Die Hebamme

Die Macht der Medizin gegen das geheime Wissen der Hebamme
Marburg, 1799: Seit Ärzte die Geburtshilfe zum akademischen Fach erheben, finden Entbindungen im Gebärhaus statt - unter menschenunwürdigen Bedingungen, wie die Hebammenschülerin Gesa bald herausfindet. Deshalb vertrauen sich die Marburgerinnen lieber der geheimnisvollen Elgin an, auch wenn die Obrigkeiten das Wirken der erfahrenen Hebamme als Pfuscherei abtun.

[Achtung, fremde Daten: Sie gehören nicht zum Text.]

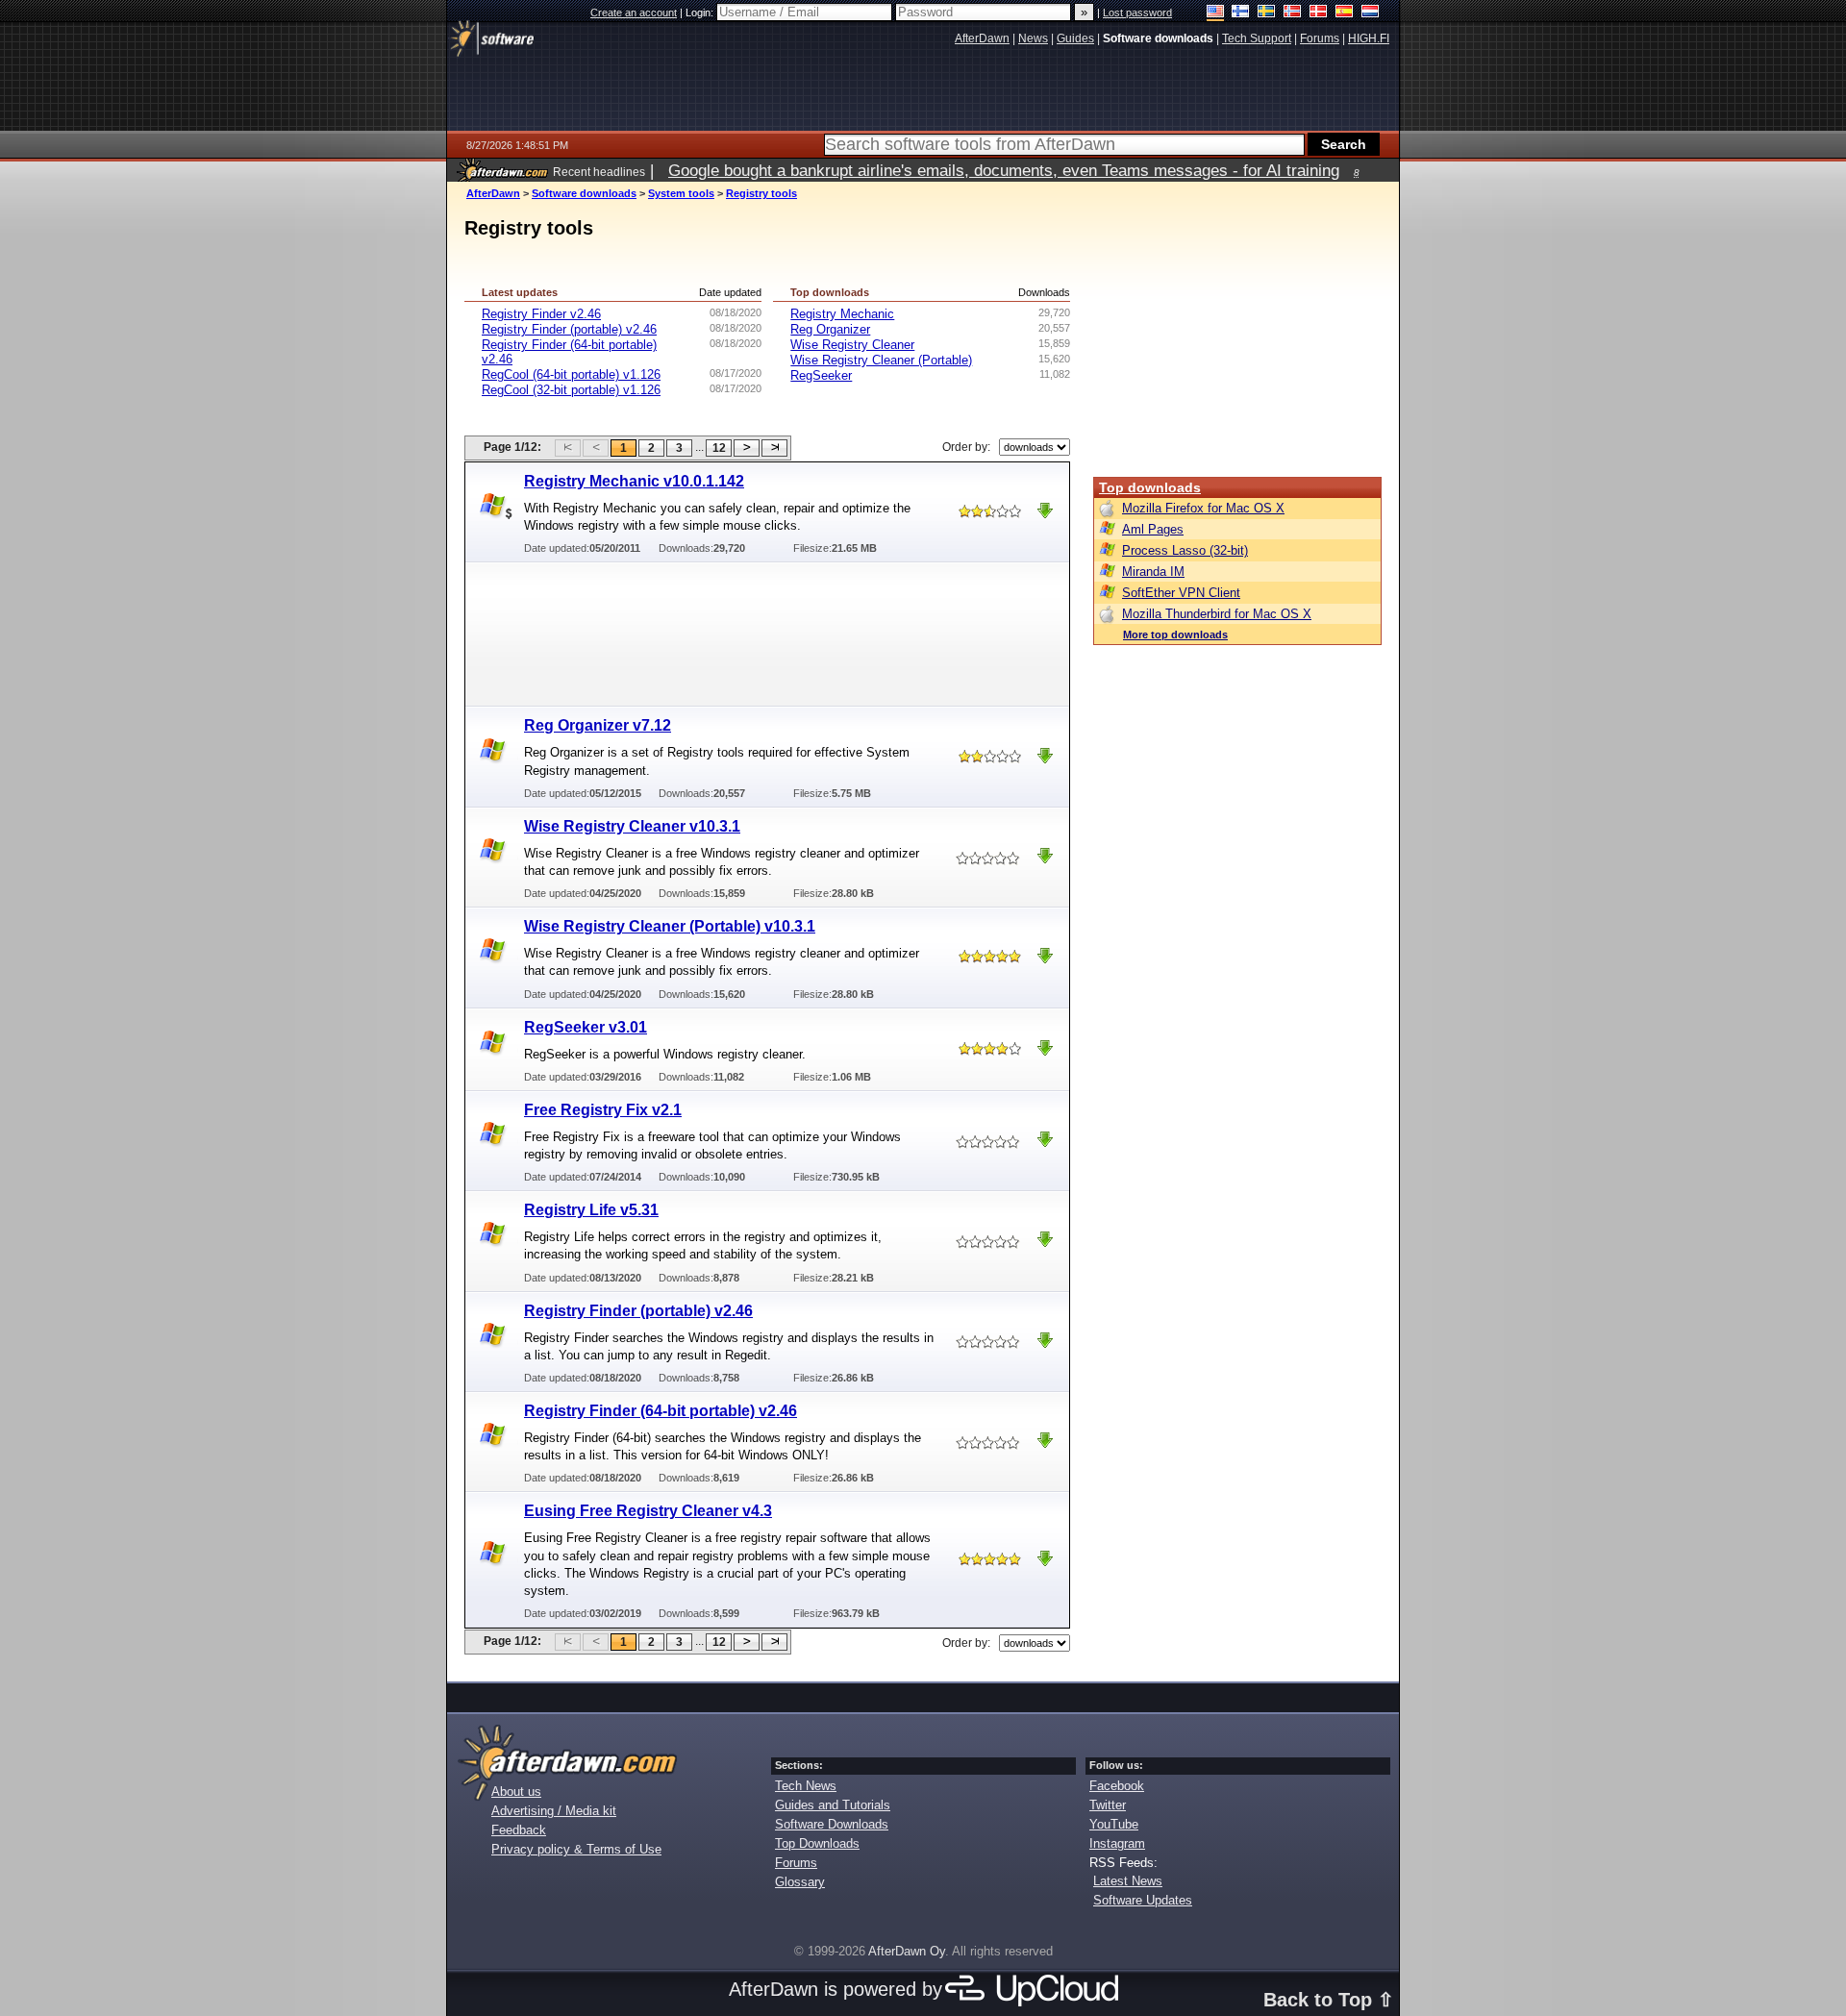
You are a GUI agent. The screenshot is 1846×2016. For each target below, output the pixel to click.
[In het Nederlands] (1370, 13)
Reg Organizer (830, 329)
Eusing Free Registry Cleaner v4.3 (648, 1511)
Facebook (1116, 1786)
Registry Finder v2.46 (541, 314)
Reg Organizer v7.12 (597, 725)
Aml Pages (1153, 529)
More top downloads (1175, 634)
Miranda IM (1153, 571)
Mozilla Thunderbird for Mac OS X (1216, 614)
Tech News (805, 1786)
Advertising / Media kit (553, 1811)
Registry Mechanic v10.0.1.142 (634, 481)
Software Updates (1142, 1900)
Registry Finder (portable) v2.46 (569, 329)
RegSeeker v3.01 (585, 1027)
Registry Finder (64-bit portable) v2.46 (660, 1411)
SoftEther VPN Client (1181, 592)
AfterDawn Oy (906, 1951)
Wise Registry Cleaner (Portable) (881, 360)
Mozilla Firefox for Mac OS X (1203, 508)
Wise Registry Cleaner (852, 344)
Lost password (1137, 12)
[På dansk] (1319, 13)
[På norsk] (1293, 13)
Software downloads (584, 193)
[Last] (774, 448)
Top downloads (1150, 487)
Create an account (633, 12)
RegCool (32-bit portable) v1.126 (571, 390)
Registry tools (761, 193)
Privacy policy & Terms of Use (576, 1849)
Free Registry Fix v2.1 (603, 1110)
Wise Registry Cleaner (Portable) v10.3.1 (669, 926)
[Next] (747, 448)
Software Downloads (831, 1824)
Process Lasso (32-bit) (1185, 550)
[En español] (1344, 13)
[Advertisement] (768, 633)
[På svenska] (1267, 13)
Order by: (966, 447)
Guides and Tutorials (832, 1805)
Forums (796, 1862)
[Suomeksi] (1241, 13)
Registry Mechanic (842, 314)
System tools (681, 193)
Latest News (1127, 1881)
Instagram (1117, 1843)
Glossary (800, 1882)
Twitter (1107, 1805)
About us (516, 1791)
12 (719, 448)
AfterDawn (493, 193)
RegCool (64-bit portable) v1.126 (571, 374)
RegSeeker (821, 375)
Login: (701, 12)
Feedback (518, 1830)
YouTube (1113, 1824)
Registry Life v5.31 (591, 1210)
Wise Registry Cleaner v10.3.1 (632, 826)
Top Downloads (817, 1843)
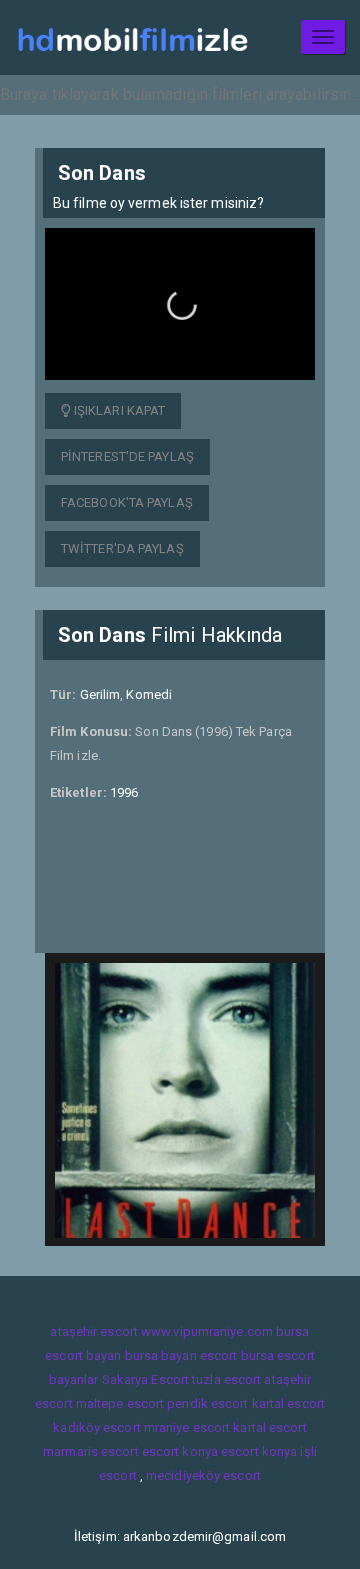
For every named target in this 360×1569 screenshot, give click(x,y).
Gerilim (100, 694)
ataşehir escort (94, 1331)
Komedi (149, 694)
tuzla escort (226, 1379)
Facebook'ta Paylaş (127, 502)
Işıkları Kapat (118, 410)
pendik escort (207, 1403)
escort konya (180, 1451)
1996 (124, 792)
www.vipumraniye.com (207, 1331)
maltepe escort (120, 1403)
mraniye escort (187, 1427)
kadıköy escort (96, 1427)
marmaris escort (91, 1451)
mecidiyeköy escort (203, 1475)
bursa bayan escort (181, 1355)
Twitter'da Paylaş (122, 548)
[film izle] (132, 37)
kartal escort (288, 1403)
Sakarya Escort (145, 1379)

Als die selbstbewusste Elgin sich weigert, mit dem Gebärhaus zusammenzuarbeiten, kommt es zu einem folgenschweren Machtkampf ...

Ein spannungsgeladener historischer Roman mit kriminalistischen Elementen.

Meine Gedanken zum Buch: 

Das Buch hat eine gewisse Würze, zeigt gut die damalige Betreuung von Schwangeren und Gebärenden im 18./19 Jahrhundert. Gibt auch Einblicke in die damaligen Strafen, wenn ein Kind unehelich in die Welt kam. Gutes Sittenbild.
Geht manchmal unter die Haut, manchmal etwas verwirrend, da die Handlungen schnell wechslen, mehrere Geschichten ineinander verwoben.
Mir hat es sehr gut gefallen, ist jedoch eher ein "Frauenbuch", würd ich sagen...

Verlag: 
Diana Taschenbuch
Auflage: 
-
ISBN: 
ISBN-13: 978-3453351547

Kommentare

Wenn Du ein Fan bist von historischen Romanen, dann ist es sicher interessant für Dich. Leider hab ich keine Zitat, da ich es nur ausgeborgt habe. Aber ich wäre gespannt auf Deinen Kommentar, wenn Du es gelesen hast.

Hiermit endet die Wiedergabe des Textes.